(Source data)
————

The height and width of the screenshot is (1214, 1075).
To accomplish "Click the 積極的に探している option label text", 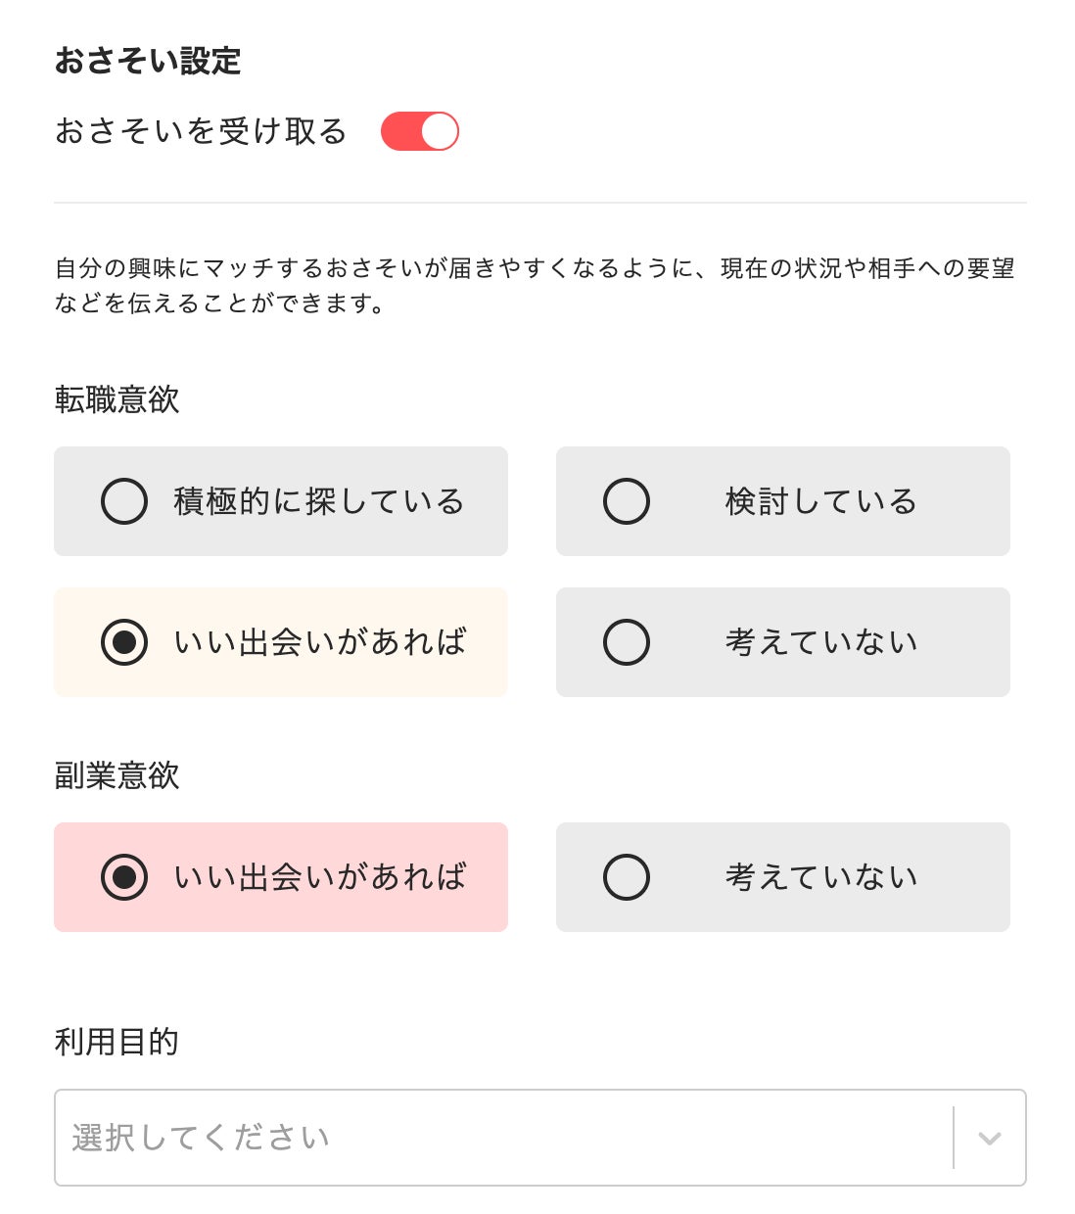I will [x=319, y=501].
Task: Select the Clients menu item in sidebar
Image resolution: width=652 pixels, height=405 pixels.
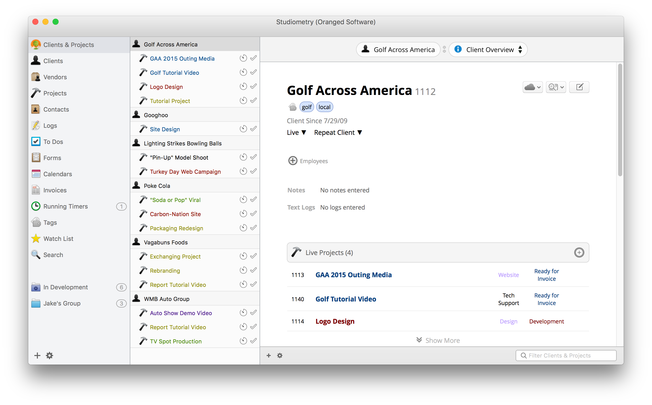Action: pyautogui.click(x=53, y=61)
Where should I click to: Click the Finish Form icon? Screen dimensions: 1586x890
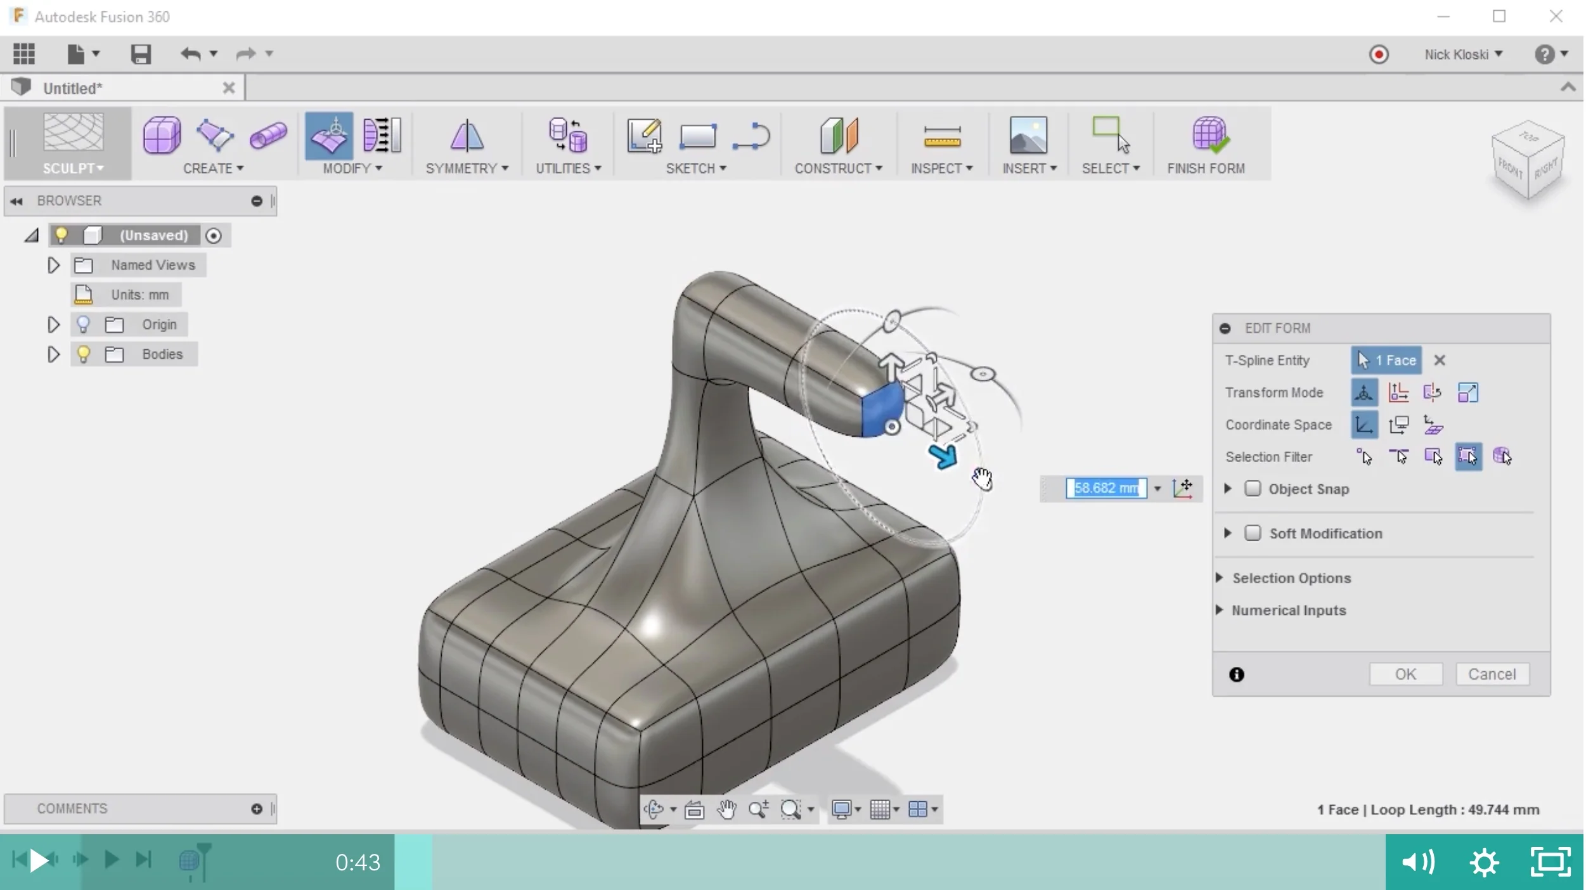[1209, 135]
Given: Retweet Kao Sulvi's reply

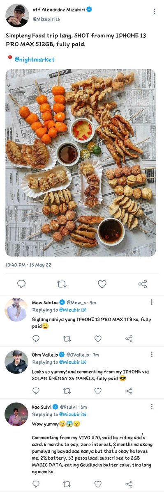Looking at the screenshot, I should click(x=67, y=484).
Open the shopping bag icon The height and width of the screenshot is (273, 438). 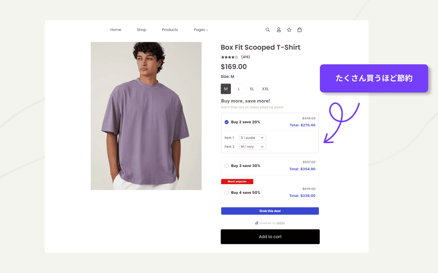click(300, 30)
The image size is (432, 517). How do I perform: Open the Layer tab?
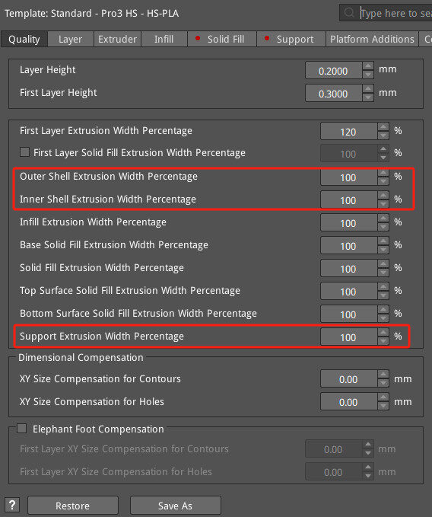click(x=71, y=40)
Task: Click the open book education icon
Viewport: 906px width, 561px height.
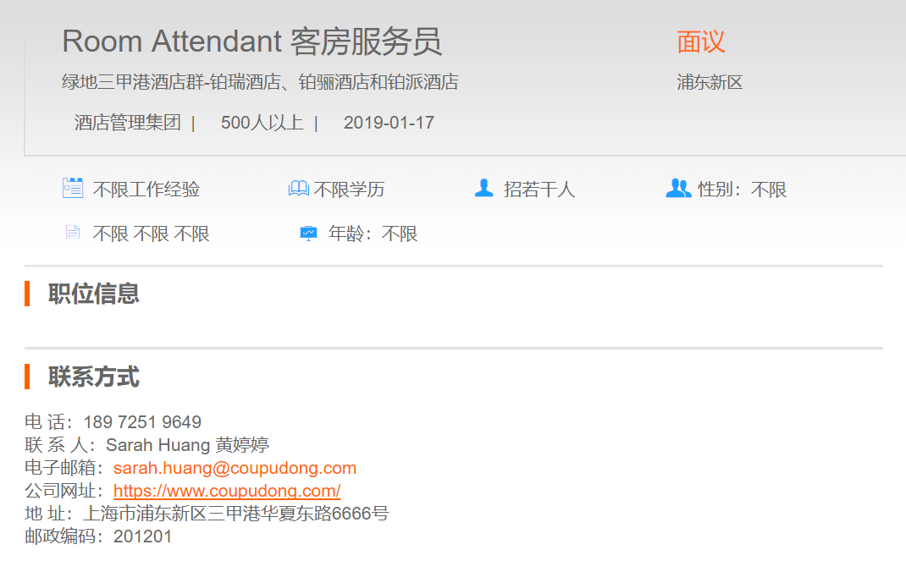Action: pyautogui.click(x=298, y=189)
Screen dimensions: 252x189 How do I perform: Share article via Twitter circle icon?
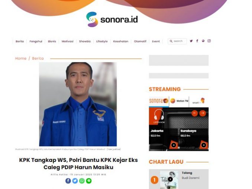pyautogui.click(x=75, y=181)
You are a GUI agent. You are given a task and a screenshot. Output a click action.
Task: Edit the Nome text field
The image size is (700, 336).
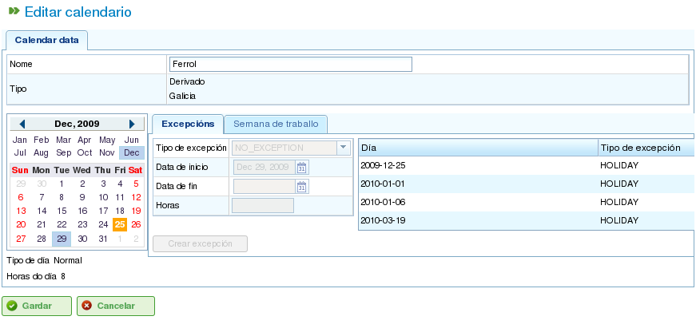pos(290,64)
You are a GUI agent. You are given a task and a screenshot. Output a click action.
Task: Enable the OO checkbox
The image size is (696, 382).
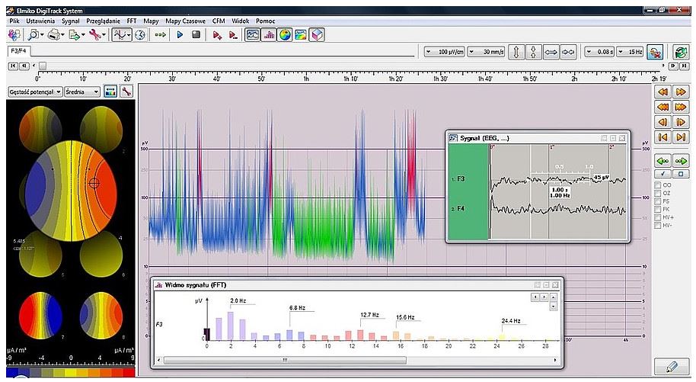[x=658, y=185]
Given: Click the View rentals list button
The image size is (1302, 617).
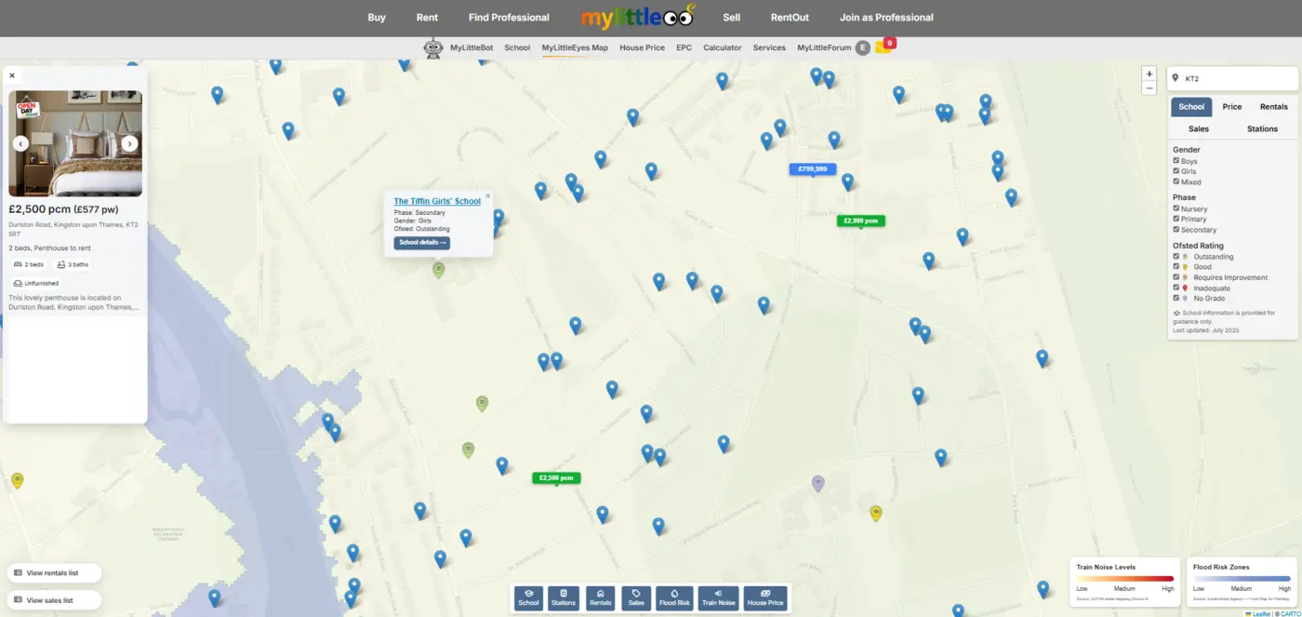Looking at the screenshot, I should pyautogui.click(x=53, y=573).
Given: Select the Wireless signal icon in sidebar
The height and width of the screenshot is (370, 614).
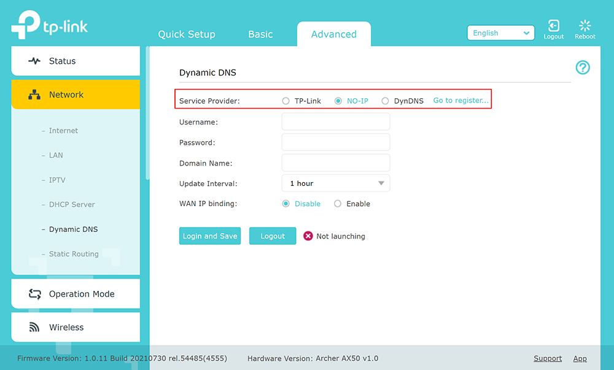Looking at the screenshot, I should [x=33, y=327].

————

§ Task instructions
Whichever lines of the data include the word "sidebar", pull them out.

§ Your solution
Task: Select the Clients menu item in sidebar
Given: Select the Wireless signal icon in sidebar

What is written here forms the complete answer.